An Island West of Jutland
Vedersø Klit actually once lay atop an island west of Jutland. If you look at the oldest maps with a reasonably reliable representation of the area, we go back to around 1550 where the Dutchman Cornelis Anthoniszoon published a map including Jutland. Here, there are a number of islands along the west coast on the map, including the islands Føhr, Amrum, Sild, Rømø, Manø and Fanø we know from South Jutland today. But then there are two more islands– Uthoe and Numit. Uthoe presumably later became a part of Blåvands Huk, while the island of Numit – or Numet, as it’s called in later maps – has become a part of the coastline – and on the island Numet emerged Vedersø Klit. The other map from 1680 is by Ionannes Lanssonius. Common to both maps is that they are intended for seafaring, so they include the features of the coast that could be useful to foreign traders and cities and entryways.
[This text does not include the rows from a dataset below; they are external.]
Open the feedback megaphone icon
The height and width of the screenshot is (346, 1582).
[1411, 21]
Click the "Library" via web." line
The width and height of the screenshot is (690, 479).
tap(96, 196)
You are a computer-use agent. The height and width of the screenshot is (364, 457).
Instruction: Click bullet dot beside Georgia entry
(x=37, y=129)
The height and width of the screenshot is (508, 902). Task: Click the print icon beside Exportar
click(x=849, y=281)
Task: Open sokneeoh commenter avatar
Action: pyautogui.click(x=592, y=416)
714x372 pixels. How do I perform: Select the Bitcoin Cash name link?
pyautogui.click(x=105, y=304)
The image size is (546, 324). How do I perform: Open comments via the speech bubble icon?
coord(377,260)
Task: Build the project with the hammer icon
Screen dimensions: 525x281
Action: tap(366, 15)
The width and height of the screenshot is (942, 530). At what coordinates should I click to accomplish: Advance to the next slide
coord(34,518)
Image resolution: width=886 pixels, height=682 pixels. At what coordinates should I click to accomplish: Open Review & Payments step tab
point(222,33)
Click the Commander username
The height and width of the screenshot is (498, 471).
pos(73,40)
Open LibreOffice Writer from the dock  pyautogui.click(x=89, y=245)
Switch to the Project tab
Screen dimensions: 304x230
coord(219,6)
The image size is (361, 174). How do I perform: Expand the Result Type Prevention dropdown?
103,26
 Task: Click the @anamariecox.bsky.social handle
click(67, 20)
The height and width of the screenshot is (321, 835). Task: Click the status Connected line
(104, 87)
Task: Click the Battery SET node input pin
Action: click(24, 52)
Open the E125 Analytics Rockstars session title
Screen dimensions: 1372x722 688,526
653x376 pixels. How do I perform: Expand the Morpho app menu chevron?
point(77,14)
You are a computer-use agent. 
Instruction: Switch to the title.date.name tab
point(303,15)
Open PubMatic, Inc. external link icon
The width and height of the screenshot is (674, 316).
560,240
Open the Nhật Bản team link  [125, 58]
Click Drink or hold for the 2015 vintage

North of “Numet Country” lies an entryway at Torsmyd (Thorsminde), and within lies Vosborg and Nissum. Further down comes Husby, Timgaard and Ringkøbing. Here, it still appears as though it’s clear sailing in at Thorsminde and in to Ringkøbing. This has also been possible once, but already around 1560 the movement of sand closed this sailing route. A canal was dug – “Staby Kast” – but it could only transport smaller, flat-bottomed boats.
In 1650, Johannes Mejer drew a map of Denmark. Here, the island of Numet is clearly landfast at Husby. Part of the difference between the two maps is likely because the Dutchman needed the map to sail to and from Denmark, while Johannes Mejer’s map is also a map for Frederik III displaying his kingdom. In any case, there is greater local knowledge within the countryside. If we go further to the south on Mejer’s map, we can see that at several points Holmsland Klit is penetrated by the sea, and that it does not yet reach the south-end of Ringkøbing Fjord.
Along large parts of Numet there is water within, but according to the sources there is so often low water that one can walk or transport across, for example from Søndervig to Holmsland – the lowest large island before Numet, and further in between Holmsland and Ringkøbing it’s possible to go over Vonå. The large wetlands were often temporarily flooded, and the only stable connection is out by Vedersø Klit, located in the corner of the fjord, where Numet is landfast.
Over the centuries, sediments have been deposited in the fjords within Numet, and the North Sea has deposited sand on the outside, so the opening south of Numet has moved further down the south-end of Ringkøbing Fjord and eventually it closed at Nymindegab. At times, the opening at Torsminde also closes, thus, forming the coastline that we know today.